I was able to participate in a Webinar hosted by the company Talend with the theme: "Cleaning data in open source." This topic interested me particularly, having found this tool on a recent project with the same objective. I will summarize in a few sentences what was said during the conference of 45 min:
Data quality is what?
This is a vast subject indeed ... We can talk about measures of data quality, data cleansing of poor quality ... In general, quality of data depends on three things: accurate, complete and coherent.
The quality of data on several levels:
- Technique: Referential Integrity, data type, this control is mainly at the DBMS itself
- Logical data with the Functional Specifications (Each data corresponds to a specific area)

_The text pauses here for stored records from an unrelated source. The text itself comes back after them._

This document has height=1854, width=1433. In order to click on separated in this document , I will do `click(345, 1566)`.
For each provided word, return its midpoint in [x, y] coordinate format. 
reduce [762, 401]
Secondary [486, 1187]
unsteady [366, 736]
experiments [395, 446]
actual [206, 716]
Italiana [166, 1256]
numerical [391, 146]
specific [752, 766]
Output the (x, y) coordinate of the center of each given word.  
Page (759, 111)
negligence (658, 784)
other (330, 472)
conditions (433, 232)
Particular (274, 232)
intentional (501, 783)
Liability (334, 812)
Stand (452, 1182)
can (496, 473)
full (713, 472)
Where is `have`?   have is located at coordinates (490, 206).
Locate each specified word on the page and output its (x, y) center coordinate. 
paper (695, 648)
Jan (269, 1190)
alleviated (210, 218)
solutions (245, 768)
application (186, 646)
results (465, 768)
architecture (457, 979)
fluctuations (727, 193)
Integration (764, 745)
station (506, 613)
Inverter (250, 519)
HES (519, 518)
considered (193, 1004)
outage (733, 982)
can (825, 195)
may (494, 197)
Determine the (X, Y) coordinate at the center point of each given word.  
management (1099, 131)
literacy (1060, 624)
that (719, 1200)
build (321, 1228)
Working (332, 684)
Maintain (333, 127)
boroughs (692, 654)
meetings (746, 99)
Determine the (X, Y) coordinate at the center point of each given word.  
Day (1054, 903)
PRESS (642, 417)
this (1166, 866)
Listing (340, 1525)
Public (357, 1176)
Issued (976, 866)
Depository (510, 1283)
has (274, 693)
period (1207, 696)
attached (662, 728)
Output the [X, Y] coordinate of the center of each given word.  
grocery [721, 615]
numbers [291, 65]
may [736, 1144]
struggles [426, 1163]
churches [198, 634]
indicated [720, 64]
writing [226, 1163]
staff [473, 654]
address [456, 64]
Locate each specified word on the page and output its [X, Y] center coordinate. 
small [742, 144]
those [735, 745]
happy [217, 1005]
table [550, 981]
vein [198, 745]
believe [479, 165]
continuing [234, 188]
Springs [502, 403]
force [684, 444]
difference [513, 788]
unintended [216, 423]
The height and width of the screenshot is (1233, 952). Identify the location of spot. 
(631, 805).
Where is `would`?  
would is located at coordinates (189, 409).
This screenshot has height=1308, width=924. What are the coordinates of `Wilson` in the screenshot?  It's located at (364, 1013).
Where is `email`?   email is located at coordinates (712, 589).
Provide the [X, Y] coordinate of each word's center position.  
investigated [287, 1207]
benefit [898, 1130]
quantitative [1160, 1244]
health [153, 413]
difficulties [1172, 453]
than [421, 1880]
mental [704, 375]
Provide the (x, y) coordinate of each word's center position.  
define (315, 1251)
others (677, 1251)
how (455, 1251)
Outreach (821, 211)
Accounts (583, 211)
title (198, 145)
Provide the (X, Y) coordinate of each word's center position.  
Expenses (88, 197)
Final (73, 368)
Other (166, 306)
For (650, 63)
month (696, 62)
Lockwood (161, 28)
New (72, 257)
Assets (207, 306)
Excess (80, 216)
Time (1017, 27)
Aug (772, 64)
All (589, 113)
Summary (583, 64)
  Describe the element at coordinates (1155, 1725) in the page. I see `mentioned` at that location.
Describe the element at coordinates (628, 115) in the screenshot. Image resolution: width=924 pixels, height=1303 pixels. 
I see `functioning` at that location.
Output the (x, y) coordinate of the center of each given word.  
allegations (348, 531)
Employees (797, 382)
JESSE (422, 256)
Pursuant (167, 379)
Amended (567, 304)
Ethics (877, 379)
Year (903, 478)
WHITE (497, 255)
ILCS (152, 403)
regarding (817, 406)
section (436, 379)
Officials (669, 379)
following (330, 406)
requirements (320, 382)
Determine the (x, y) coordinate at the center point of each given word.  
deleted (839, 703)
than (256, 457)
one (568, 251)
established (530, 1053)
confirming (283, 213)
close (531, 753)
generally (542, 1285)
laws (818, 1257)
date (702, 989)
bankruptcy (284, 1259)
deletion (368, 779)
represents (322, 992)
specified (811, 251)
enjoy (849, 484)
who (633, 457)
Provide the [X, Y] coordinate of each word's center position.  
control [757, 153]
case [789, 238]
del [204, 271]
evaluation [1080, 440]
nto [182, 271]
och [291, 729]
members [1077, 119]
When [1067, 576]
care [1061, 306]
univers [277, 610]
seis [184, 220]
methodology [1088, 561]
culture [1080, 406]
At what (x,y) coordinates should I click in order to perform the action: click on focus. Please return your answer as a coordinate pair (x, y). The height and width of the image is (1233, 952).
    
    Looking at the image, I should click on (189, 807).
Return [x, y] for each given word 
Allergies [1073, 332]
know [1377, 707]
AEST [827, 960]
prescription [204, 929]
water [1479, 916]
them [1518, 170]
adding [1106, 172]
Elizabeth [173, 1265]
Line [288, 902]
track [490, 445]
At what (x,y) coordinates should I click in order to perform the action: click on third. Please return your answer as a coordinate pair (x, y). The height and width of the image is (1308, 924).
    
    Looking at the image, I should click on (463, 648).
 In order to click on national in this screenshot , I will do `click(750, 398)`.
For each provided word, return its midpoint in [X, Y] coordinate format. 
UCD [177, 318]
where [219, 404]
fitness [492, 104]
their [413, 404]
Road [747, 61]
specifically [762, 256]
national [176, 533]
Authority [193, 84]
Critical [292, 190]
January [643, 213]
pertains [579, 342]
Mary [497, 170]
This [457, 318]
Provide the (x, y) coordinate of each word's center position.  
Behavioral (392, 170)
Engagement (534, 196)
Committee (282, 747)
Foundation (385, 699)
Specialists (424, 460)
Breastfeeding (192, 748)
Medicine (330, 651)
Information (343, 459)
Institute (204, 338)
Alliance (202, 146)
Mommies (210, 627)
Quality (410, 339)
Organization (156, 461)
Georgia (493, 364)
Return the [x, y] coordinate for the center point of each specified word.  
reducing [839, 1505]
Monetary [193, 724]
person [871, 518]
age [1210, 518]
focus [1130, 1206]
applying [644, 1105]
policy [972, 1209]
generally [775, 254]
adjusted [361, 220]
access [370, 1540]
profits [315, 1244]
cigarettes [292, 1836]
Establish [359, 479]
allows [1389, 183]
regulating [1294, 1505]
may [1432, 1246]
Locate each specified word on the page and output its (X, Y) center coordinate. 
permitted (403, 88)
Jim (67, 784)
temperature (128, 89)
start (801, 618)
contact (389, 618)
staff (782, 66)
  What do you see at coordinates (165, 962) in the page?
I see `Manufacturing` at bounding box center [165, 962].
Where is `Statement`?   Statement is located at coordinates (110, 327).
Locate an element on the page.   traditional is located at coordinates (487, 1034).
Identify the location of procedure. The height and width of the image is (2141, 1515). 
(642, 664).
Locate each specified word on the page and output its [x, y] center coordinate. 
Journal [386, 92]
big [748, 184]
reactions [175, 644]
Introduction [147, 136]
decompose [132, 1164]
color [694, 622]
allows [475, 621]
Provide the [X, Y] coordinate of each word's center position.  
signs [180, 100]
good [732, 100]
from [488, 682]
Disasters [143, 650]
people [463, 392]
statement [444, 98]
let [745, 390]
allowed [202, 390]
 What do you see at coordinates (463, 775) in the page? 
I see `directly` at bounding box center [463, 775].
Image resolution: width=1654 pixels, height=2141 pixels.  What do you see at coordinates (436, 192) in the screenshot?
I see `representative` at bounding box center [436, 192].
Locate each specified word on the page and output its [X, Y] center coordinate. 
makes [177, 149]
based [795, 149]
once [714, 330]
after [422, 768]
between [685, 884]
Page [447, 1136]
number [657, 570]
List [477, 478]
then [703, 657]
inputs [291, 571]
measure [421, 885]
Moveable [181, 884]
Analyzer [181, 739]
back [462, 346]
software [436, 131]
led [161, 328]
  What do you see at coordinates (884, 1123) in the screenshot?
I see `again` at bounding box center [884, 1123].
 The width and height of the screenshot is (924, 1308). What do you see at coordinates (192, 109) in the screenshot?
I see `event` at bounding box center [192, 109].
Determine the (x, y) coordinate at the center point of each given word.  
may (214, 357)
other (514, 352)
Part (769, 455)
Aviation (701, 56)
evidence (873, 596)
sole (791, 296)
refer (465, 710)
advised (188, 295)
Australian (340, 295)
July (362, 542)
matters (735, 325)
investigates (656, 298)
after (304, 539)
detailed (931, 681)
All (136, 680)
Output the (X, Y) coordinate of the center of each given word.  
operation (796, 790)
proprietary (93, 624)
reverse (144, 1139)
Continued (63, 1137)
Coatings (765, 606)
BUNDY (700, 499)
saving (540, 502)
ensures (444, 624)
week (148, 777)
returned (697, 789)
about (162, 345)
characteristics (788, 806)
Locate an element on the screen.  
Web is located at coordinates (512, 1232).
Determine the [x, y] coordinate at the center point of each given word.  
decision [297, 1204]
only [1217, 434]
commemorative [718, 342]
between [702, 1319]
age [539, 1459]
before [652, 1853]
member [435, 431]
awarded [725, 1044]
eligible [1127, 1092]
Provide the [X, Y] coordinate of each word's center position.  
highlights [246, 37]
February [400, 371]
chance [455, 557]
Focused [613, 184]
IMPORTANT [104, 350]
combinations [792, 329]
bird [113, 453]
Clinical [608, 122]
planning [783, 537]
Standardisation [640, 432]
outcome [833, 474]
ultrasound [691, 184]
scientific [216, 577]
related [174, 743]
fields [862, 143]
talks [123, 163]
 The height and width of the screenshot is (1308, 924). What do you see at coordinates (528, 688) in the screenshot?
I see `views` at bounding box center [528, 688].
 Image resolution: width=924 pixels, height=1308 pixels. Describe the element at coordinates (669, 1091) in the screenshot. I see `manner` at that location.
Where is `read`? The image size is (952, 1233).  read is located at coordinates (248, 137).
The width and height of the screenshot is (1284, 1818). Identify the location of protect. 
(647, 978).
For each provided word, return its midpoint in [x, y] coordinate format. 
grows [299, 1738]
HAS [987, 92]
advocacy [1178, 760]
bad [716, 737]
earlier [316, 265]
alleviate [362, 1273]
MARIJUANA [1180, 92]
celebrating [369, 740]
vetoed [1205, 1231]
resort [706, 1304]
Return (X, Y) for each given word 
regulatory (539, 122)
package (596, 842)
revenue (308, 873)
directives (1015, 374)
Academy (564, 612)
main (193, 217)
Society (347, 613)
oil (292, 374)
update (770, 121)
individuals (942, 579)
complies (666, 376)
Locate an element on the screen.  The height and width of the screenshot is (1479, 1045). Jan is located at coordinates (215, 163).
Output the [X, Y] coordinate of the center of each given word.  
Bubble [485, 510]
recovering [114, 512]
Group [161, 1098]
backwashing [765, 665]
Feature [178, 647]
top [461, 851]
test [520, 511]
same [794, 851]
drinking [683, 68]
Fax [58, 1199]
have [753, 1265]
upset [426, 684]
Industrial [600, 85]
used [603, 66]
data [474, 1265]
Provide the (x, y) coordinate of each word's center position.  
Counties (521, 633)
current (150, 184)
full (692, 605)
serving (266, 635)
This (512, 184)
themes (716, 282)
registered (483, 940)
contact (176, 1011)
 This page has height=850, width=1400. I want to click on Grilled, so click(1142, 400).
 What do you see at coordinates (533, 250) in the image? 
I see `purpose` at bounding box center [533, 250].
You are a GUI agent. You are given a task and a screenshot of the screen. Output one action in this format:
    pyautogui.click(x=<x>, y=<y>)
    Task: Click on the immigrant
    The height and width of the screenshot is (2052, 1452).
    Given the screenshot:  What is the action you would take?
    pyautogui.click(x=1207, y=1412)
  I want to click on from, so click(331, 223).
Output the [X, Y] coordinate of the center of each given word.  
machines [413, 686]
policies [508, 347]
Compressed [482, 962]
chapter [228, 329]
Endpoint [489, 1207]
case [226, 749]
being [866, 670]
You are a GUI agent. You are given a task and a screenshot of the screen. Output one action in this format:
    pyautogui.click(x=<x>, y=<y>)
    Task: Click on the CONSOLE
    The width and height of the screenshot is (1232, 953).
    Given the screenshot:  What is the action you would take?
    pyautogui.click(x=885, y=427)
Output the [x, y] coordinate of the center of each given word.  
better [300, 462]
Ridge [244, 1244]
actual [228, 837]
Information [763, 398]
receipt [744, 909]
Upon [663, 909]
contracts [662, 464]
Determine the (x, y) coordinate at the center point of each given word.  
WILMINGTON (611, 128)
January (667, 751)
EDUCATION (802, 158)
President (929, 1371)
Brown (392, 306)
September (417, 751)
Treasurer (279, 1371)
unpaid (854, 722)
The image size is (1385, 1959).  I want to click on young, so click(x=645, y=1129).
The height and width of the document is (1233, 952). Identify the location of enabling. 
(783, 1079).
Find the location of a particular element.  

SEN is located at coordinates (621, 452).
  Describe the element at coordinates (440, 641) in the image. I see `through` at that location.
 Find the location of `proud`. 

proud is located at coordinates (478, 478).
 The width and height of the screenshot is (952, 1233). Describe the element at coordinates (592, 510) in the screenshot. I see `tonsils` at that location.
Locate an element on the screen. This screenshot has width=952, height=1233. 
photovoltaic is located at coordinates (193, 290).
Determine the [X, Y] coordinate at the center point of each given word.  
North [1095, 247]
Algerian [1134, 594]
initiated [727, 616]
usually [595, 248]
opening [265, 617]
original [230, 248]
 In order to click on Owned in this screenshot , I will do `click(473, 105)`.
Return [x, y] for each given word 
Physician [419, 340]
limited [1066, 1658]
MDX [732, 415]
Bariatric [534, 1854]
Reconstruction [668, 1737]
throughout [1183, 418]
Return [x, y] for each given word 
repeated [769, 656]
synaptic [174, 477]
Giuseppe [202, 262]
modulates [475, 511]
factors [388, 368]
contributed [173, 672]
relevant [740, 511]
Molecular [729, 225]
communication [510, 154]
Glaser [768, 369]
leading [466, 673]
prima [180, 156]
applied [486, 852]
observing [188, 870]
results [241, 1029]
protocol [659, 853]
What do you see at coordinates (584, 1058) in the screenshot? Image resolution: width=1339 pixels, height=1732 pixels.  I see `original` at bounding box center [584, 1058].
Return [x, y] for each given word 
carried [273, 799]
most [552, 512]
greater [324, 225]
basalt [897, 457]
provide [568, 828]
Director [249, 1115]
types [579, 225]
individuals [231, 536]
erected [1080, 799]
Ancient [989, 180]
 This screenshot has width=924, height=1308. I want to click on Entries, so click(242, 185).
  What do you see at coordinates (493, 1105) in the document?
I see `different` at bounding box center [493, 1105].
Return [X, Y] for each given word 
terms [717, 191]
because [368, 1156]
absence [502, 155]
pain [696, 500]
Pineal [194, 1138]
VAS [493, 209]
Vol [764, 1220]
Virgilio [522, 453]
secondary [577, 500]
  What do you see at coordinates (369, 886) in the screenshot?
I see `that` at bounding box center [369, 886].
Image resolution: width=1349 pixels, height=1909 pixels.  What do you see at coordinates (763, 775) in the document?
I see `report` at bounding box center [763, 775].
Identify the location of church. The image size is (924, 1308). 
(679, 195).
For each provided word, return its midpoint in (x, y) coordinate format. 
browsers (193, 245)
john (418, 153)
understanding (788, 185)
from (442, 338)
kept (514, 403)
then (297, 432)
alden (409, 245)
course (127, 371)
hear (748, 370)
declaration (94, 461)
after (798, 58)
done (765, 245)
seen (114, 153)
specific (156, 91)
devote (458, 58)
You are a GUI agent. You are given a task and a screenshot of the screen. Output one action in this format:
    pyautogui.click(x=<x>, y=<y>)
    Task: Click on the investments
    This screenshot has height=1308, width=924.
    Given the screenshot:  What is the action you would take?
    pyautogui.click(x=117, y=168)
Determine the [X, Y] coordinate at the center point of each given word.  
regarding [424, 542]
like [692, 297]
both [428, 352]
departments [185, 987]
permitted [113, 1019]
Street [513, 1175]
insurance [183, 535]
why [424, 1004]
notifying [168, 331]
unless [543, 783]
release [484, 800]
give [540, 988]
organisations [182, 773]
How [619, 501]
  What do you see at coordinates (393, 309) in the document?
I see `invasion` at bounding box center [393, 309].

- Semantics: Data formatted correctly (addresses, phone numbers ...)
Why clean the data?
It is obvious that one needs to have quality data if you can not make the right decisions. The most annoying is that these data will then spread into the system, from application to application as a virus. That is why it is essential to control our data upstream, and therefore, to integrate these cleaning routines in the integration process.
Finally, we were treated to a demonstration of Talend on this issue and I must say I was amazed. In addition to all the components of "base", Talend offers powerful tools to extract duplicate records, or from reference data, to correct our records on the spelling or pronunciation.
To illustrate this, consider the example of a very beautiful name "Gregory"
Using these components, we can correct names like "Gregor", "Grgory", or worse ... before reinjecting them into a database, we can also put the data that could not be handled by Talend in CSV file, XML or other table for manual processing.
In summary, a comprehensive ETL avoided for many hours of specific development. And a conference very useful to take more perspective on best practices for using the platform.